The main reason is that the norwegian forest belong to many many owners. There are no square borders between every farm. The borders are going naturally by a lake or a small river or something. And if you have big companies the forest will be treated differently I think. Many of the norwegian farmers think of the forest more like a bank. So the trees are getting very old. In an economic way too old. But the farmers save it for the next generation. If they only would think of trees in an economic way, they will just cut down trees. Many of the trees here are 130 years old. Our norwegian farmers are proud of having an old forest.

What do you you think the animals think of the treehouses?

I did not ask them actually, but we’re feeding the small animals and the birds. You can also see owls and squirrels here. And we have some elks. We are not allowed to feed them anymore. We feeded some eagles as well a few years ago. King eagle and sea eagle. We don`t scare off animals with the treehouses. It’s more important that young people are coming here and observe the animals, get in love with the forest and the animals and the nature.

Do birds and squirrels build their nests around your treehouses?

Yes they do. We help them with small boxes as well. Eight squirrels here every morning in the larch hut was our record. Natural predator eats squirrels (marder).

What don’t you wanna miss in a treehouse?

The oven and wood! It’s also important to have a nice place to wake up with a nice view where you can see the birds (loft).

What’s the best read for a stay in a treehouse?

Books about birds. Other than that maybe poetry from famous ancient norwegian writer about his experience in the forest from a hundred years ago. Hans Børli. He is from eastern part from Norway.

How can you experience silence here?

You need time to listen to the silence. You can’t get out of the car and have a stressful mind in your brain and hear the silence.
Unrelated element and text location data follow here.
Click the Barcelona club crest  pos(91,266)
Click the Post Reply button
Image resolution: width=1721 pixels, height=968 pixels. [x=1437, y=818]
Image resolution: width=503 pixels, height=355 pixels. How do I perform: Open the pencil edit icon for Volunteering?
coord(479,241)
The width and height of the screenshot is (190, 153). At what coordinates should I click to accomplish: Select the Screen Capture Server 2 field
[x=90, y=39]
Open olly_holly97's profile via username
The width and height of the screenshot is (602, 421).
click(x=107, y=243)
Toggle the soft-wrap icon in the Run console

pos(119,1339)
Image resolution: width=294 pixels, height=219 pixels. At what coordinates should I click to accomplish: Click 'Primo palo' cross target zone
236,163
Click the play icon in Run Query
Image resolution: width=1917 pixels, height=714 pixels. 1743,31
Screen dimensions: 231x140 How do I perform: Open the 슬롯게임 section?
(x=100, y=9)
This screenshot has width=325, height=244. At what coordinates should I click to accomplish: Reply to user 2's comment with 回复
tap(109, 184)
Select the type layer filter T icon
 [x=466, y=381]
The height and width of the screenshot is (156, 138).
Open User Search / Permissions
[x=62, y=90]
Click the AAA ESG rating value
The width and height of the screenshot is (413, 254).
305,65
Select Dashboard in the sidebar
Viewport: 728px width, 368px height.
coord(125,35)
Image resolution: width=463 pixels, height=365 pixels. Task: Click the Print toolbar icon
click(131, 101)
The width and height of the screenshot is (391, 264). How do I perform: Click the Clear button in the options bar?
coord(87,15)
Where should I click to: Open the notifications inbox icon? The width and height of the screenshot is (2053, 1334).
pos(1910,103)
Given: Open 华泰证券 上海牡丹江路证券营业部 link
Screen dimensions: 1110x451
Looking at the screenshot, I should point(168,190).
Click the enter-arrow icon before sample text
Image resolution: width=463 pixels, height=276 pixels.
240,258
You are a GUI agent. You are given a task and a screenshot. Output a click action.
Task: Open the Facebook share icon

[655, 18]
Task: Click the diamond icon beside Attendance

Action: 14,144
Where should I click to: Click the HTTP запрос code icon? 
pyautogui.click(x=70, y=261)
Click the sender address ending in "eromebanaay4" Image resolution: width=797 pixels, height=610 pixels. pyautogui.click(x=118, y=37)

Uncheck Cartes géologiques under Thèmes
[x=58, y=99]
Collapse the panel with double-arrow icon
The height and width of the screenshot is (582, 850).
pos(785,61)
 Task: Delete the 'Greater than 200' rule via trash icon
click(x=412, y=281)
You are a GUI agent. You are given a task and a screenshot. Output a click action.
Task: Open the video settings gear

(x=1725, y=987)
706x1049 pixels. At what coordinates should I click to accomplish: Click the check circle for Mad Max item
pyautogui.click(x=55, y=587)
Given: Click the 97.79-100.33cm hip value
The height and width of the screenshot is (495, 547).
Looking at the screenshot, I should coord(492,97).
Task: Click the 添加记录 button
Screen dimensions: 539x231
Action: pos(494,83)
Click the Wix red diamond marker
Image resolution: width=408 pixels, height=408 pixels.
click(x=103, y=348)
You have to breathe out, ground yourself and really turn off the phone. You need time. You have to sit for at least fifteen minutes to really hear the silence. You can’t experience silence in ten seconds. You have to experience silence over some time. No instant silence. You have to get calm and then listen to the silence for some time. Some of the treetophuts are perfect for that. This one is the closest to the city. Ann-Marie: many of the guests are coming for just one night and they say next time we’ll stay for two or three days. 70 Percent of the guests are booking one night and all the guests who are coming back, 70% are booking two or more days.

What’s your perfect treehouse dish?

Rakfisk. Trout fished in early summer and stored in salt for a few months at up to 10 degrees. It is then eaten with potatoes and butter in the wintertime.

And your obligatory treehouse drink?

Beer.

What would be the best band to play in your treehouse?

Bruce Springsteen. Lars Vinebek.

What do treehouses mean to you?

Experience of nature and hideaway where you can free from stress and free from what people want from you and where you can look at the nature and your own life.

Any funny stories?

One time a young girl brought her boyfriend from town. He was wearing pants so tight that he couldn’t get up the stairs to the treehouse!